MANKATO — A Minnesota State University football coach, who is hoping to keep his job, has filed a civil lawsuit asking a judge to keep investigation reports from a dismissed criminal case sealed from the public.
Todd Hoffner, who hasn’t served in his position as head football coach since August, had been charged with child pornography for having nude videos of his children on his university-issued cell phone. The charges were dismissed in November after District Court Judge Krista Jass reviewed the short videos and concluded they didn’t contain anything illegal.
Shortly after the charges were dismissed, a Twin Cities television news station filed a request to review the investigation reports that usually become public after a criminal case is closed. Hoffner’s attorney, Jim Fleming, responded by filing a request for a temporary restraining order and temporary injunction that would seal the reports until they can be reviewed.
Jass granted the request last week. She also ordered prosecutors to gather all of the reports created by Blue Earth County sheriff’s investigators and other agencies, then turn them over to Fleming for review. Fleming will be allowed to file a sealed list of information he believes should be kept from the public. After receiving Fleming’s list, Jass will review the information and decide what should remain sealed, her Dec. 20 order said.
Hoffner was placed on paid administrative leave from the university after the videos were found on his phone. He had turned the phone in for repairs.
Earlier this month, university officials said Hoffner had been taken off administrative leave but not reinstated as head coach. A news release said Hoffner was being placed on a 20-day unpaid suspension starting Jan. 7. An attorney with the union representing Hoffner also said an effort by the university to place Hoffner on 20-day unpaid suspension is being challenged.
The university release also said another complaint against Hoffner remains under investigation. An affidavit Fleming filed with his request to seal the reports from the criminal investigation said that information could harm his client.
“Plaintiff Mr. Hoffner has an ongoing investigation relative to his employment as a head football coach at (MSU),” Fleming’s affidavit said. “Release of private non-public data could irreparably harm (Hoffner) with respect to that investigation that a civil lawsuit for damages would not fully compensate.”
Fleming said Thursday that state statues for government data practices restrict the public from seeing investigative information from inactive child abuse cases. Since the case has been dismissed and Assistant Blue Earth County Attorney Mike Hanson has decided not to appeal, the information should be sealed from the public, Fleming said.
“The law says all information would be presumed public unless the statute says otherwise,” Fleming said. “The statute says this investigation is otherwise. This isn’t a hard case.”
Mark Anfinson, an attorney who represents the media in court cases seeking access to public records, said he doesn’t believe the case is that simple. He said the statute Fleming is referring to only covers cases where prosecutors decide against filing charges after an investigation.
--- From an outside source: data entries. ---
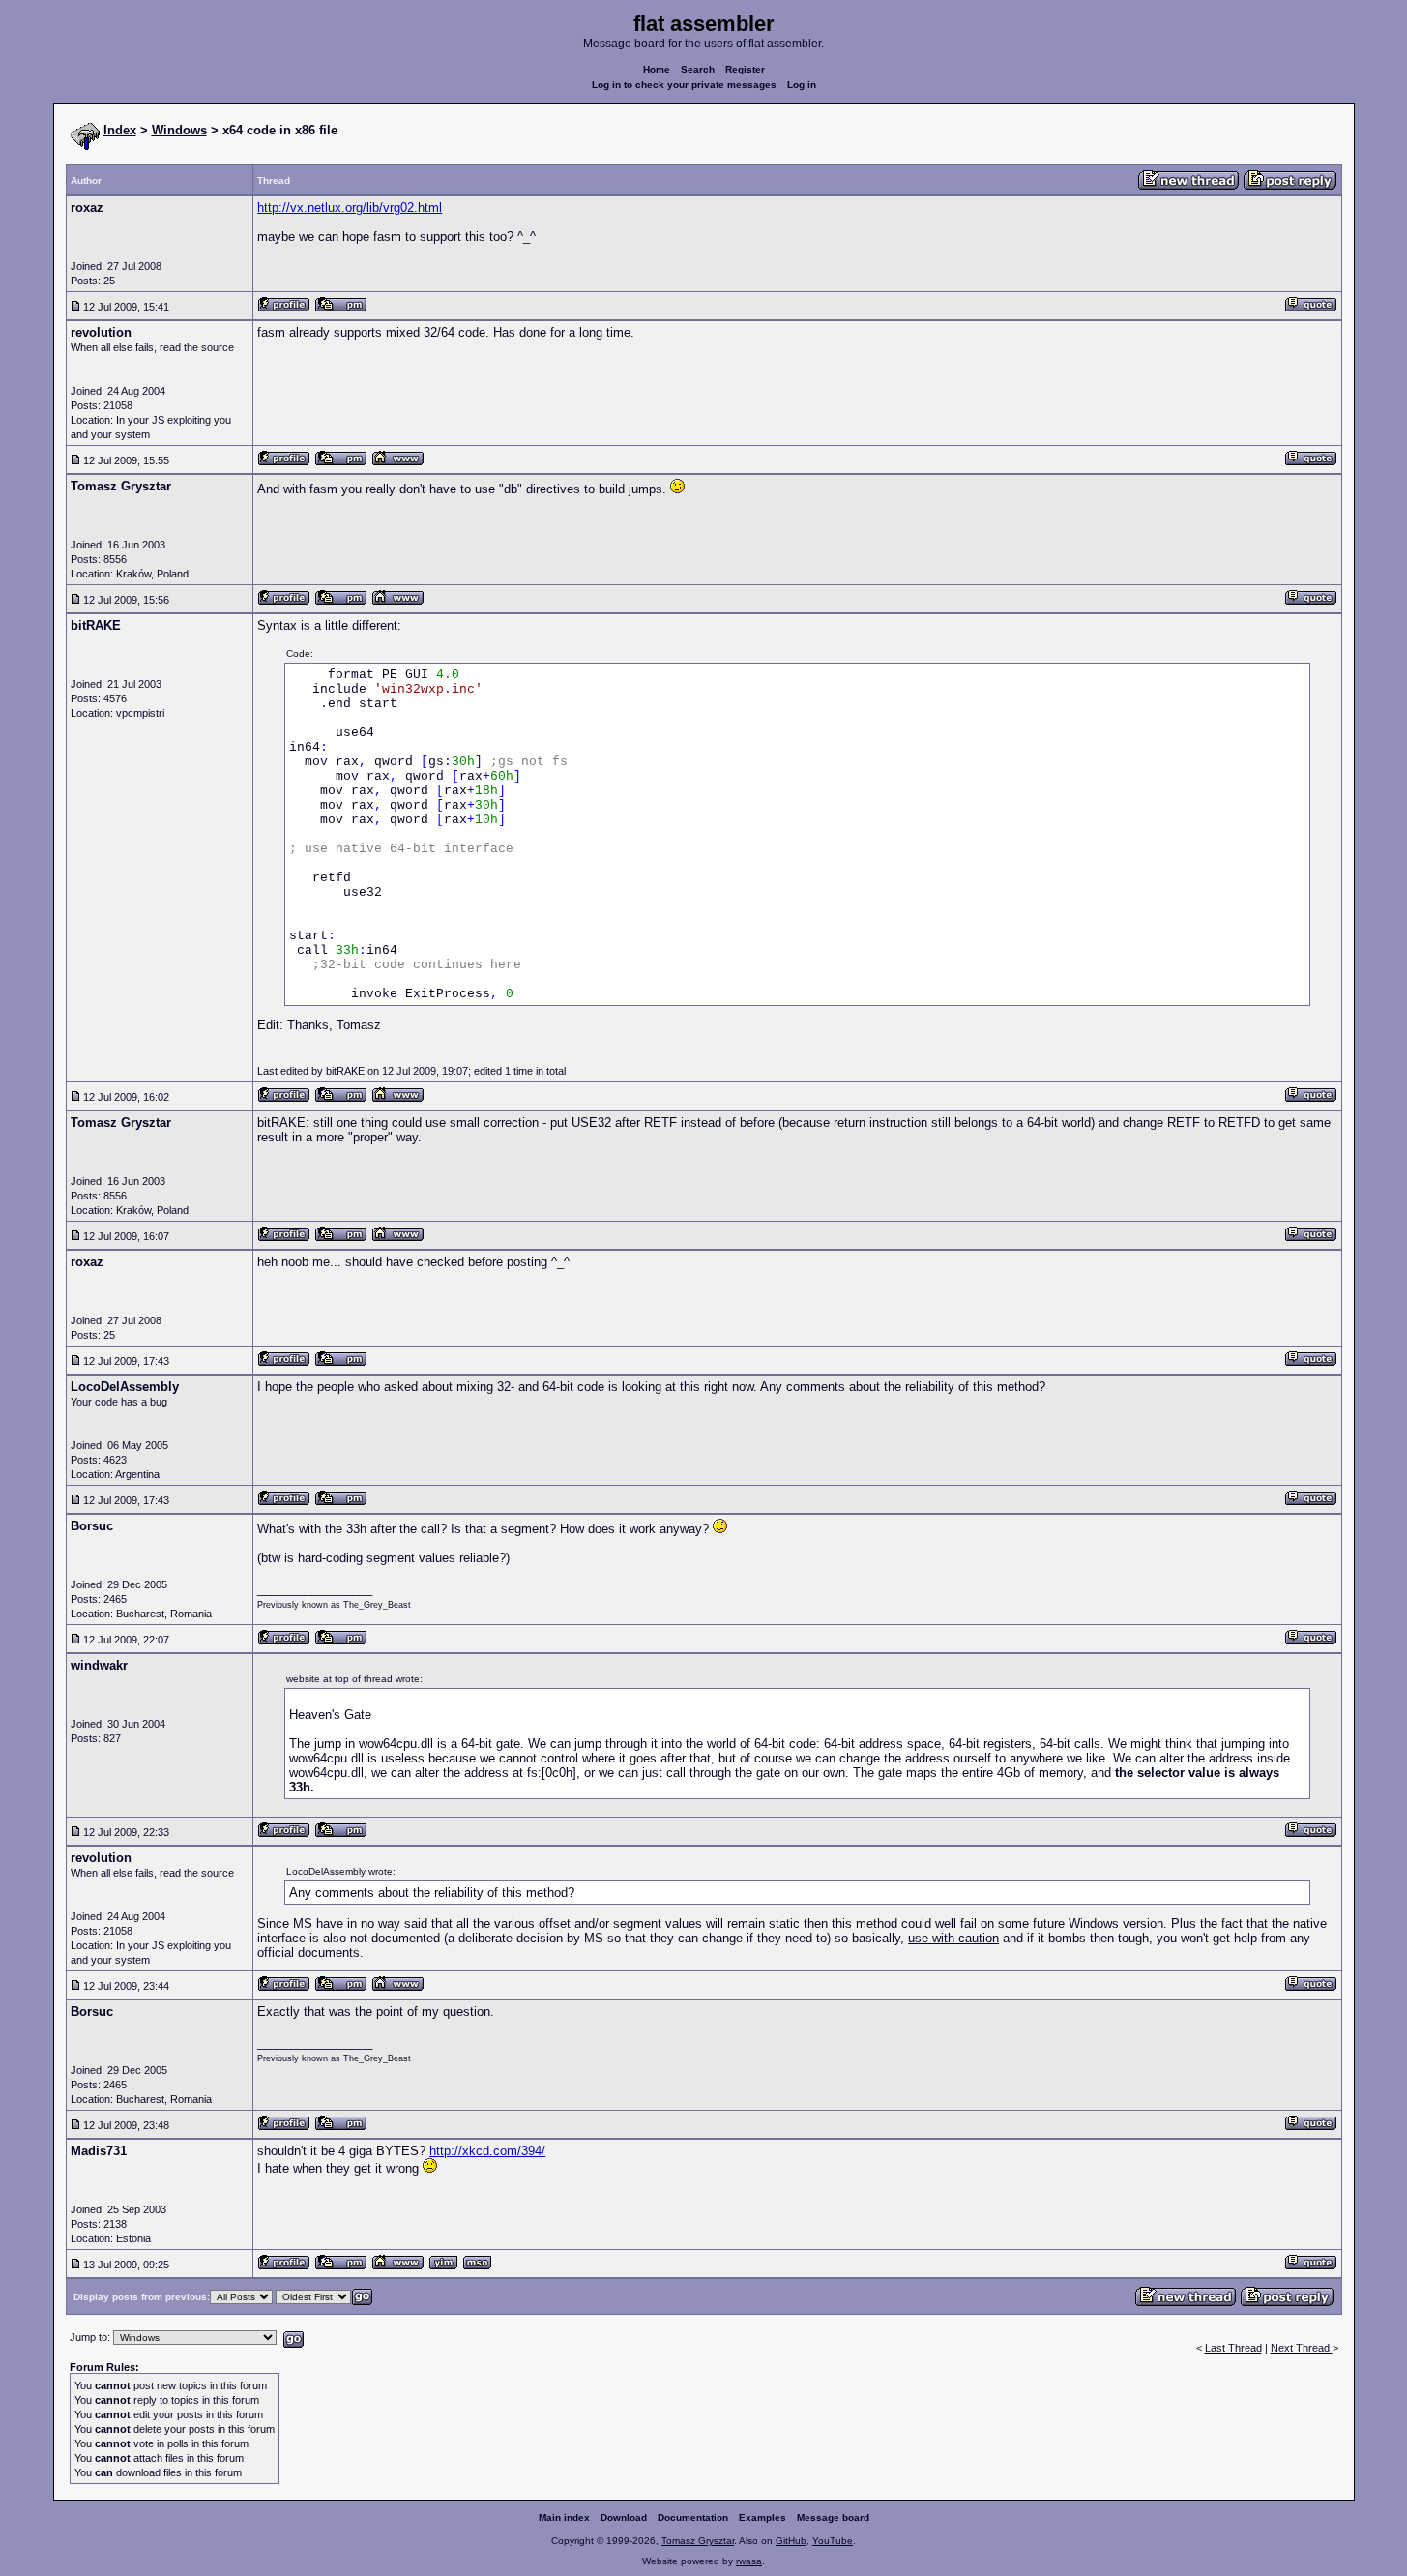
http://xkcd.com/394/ (487, 2151)
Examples (762, 2517)
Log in (801, 84)
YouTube (832, 2540)
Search (698, 69)
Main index (564, 2517)
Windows (179, 130)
“The main reason you allow public access to the file is a check on the law enforcement agency,” Anfinson said. “When no charges are filed, there’s a powerful presumption that it was a baseless charge. If it meant not to pursue the case on appeal, it would say so.”
It is very rare for an attorney to file a request to seal investigation records, Anfinson said. It’s not as rare for a judge to temporarily seal information until legal questions can be answered. The investigation information from Hoffner’s case was already legally sealed until the case was closed, so Jass is simply “maintaining the status quo” temporarily until Fleming’s challenge can be considered, Anfinson said.
In a motion requesting the temporary restraining order and temporary injunction, Fleming and a new attorney representing Hoffner, Christopher Madel of the Minneapolis law firm Robins, Kaplan, Miller & Ciresi, mainly focused on the harm that would be caused to Hoffner and his family if the information was released. The attorneys argue that releasing more information would cause more harm.
“The Hoffners have already experienced irreparable injury from (Hanson’s) decision to charge Mr. Hoffner with child abuse and possession of child pornography,” the motion said.
“Among other things, the investigative file would not even exist had (Hanson) not chosen to file the criminal child abuse charges against Mr. Hoffner. It would thus be unfair and unjust to release additional information relating to those same, now dismissed allegations when the information would not have existed but for the improvident criminal prosecution.”
The information, if released, wouldn’t promote open government because much of it was gathered from the Hoffner’s home, where “expectations of privacy are highest,” the motion said.
Fleming said Thursday he wants the information sealed because he is attempting to protect Hoffner’s privacy. Investigators went through computer files, took pictures of items inside the house and filed several reports about what was found.
“We’re not hiding anything from anybody,” Fleming said.
The original complaint filed by Hoffner against Blue Earth County does acknowledge why there is public interest in what information is in the investigation files. It points out that the case was covered by media outlets throughout the country after Hoffner was charged.
“Following the dismissal of the charges, this interest has not waned as scores of well-meaning individuals have asked why MSU-Mankato has not permitted Mr. Hoffner to return to work,” the complaint said.